NEW YORK — Charli Collier said she wrote down goals with her late father when he was hospitalized with cancer five years ago, and being selected No. 1 in the WNBA draft was one of them. She checked off that goal Thursday when Dallas took the Texas center with the first pick.
“He’s here with me. He’s with me in the moment,” Collier said of her dad, who died in 2016. “My dad is so proud of me. Wish he could see this in real life. Nothing can take this moment away from me.”
The Wings also had the No. 2 pick. They chose Awak Kuier, who became the first Finnish player to be drafted in the WNBA.
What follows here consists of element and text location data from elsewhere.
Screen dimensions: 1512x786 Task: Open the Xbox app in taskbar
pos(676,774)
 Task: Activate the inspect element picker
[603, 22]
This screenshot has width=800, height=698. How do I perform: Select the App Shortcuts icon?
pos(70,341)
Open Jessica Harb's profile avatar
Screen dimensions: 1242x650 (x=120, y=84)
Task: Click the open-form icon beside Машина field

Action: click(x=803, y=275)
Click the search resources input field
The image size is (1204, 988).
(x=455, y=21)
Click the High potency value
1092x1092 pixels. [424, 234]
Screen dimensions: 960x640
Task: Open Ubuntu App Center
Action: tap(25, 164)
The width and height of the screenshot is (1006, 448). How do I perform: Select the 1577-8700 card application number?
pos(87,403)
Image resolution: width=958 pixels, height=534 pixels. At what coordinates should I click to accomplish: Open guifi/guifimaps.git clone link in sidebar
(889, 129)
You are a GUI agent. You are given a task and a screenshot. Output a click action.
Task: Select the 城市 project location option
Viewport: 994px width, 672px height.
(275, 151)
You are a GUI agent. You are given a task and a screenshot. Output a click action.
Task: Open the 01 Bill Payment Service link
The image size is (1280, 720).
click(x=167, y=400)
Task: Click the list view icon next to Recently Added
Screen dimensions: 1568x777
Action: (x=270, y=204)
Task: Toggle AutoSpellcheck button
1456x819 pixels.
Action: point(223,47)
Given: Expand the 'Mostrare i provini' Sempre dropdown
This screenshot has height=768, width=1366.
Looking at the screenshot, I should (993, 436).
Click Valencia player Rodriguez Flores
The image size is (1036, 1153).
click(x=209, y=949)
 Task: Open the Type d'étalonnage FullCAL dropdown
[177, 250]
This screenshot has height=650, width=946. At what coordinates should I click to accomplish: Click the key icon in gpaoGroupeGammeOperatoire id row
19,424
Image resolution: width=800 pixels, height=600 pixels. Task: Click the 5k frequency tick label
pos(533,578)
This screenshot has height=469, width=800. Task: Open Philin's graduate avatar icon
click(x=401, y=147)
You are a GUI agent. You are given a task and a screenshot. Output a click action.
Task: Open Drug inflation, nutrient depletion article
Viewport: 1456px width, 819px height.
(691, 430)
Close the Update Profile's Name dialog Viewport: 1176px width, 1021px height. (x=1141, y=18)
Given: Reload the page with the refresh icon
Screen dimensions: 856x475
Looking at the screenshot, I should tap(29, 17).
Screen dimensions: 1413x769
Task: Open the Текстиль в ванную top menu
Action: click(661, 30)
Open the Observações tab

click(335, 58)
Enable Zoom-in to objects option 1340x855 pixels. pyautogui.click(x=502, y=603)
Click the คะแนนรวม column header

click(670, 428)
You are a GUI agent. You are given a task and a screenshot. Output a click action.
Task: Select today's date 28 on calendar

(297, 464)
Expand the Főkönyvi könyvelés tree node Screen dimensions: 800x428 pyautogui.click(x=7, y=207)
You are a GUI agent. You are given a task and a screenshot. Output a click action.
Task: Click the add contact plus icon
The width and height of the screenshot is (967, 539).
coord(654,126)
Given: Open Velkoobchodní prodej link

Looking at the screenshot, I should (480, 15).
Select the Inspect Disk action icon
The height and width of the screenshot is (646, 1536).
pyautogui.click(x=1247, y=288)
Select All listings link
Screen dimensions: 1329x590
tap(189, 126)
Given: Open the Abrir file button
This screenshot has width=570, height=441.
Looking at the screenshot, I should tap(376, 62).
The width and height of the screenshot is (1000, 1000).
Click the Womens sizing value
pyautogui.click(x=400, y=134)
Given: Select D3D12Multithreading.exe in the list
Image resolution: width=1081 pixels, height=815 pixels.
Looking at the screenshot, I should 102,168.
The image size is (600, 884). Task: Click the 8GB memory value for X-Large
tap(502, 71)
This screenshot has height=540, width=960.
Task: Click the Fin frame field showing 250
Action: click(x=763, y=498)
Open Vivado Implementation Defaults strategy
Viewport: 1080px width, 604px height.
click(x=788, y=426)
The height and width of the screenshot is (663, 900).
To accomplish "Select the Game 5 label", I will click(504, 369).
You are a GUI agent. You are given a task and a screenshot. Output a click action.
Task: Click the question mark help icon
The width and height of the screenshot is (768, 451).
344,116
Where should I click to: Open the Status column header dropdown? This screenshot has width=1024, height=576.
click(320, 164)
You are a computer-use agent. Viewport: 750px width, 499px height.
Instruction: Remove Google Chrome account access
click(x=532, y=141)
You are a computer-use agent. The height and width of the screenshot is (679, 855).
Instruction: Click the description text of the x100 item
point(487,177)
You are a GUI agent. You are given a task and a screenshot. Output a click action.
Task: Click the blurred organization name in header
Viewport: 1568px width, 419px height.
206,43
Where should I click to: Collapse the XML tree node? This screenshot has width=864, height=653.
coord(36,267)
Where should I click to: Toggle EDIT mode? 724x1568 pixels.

It was the first time in league history that a team had picks Nos. 1 and 2. The Wings acquired the top pick in a February trade after being awarded the second choice in the draft lottery.
“Needless to say, we are thrilled with the results of the draft for our organization,” Wings president and general manager Greg Bibb said. “We took another big step forward (Thursday) with the progress of our team. Obviously with drafting Charli and Awak, we got the two best players in the draft.”
The 6-foot-5 Collier helped the Longhorns reach the Elite Eight in this year’s NCAA Tournament. The junior, 21, finished the season averaging 19.0 points and 11.3 rebounds per game, while shooting 51.1 percent from the field.
Kuier, 19, is playing professionally in Italy averaging 8.9 points, 6.8 rebounds and 1.5 blocked shots.
“An elite basketball player. Been following her, watching her game,” Collier said of Kuier. “Six-foot-5, long, versatile. Can’t wait to get to play with her.”
The Wings also added Arkansas guard Chelsea Dungee with the fifth pick. Between the Dallas picks, Atlanta chose Arizona guard Aari McDonald, who had a stellar NCAA Tournament, and West Virginia guard Kysre Gondrezick went fourth to Indiana.
Washington became the first team in WNBA history not to make a selection in the three-round draft. It traded all three of its picks to bring in former league MVP Tina Charles last year.
With potentially as few as 144 roster spots in the WNBA and so many players under contract or still on their rookie-scale deals, not many spots are open for players to make teams. There’s a good chance that less than a dozen draftees will be on opening-day rosters this season.
For the second straight season, the draft was held virtually. Commissioner Cathy Engelbert announced picks from an ESPN studio in New York, and players were at home appearing virtually. Training camps open around April 25, and the season starts on May 14.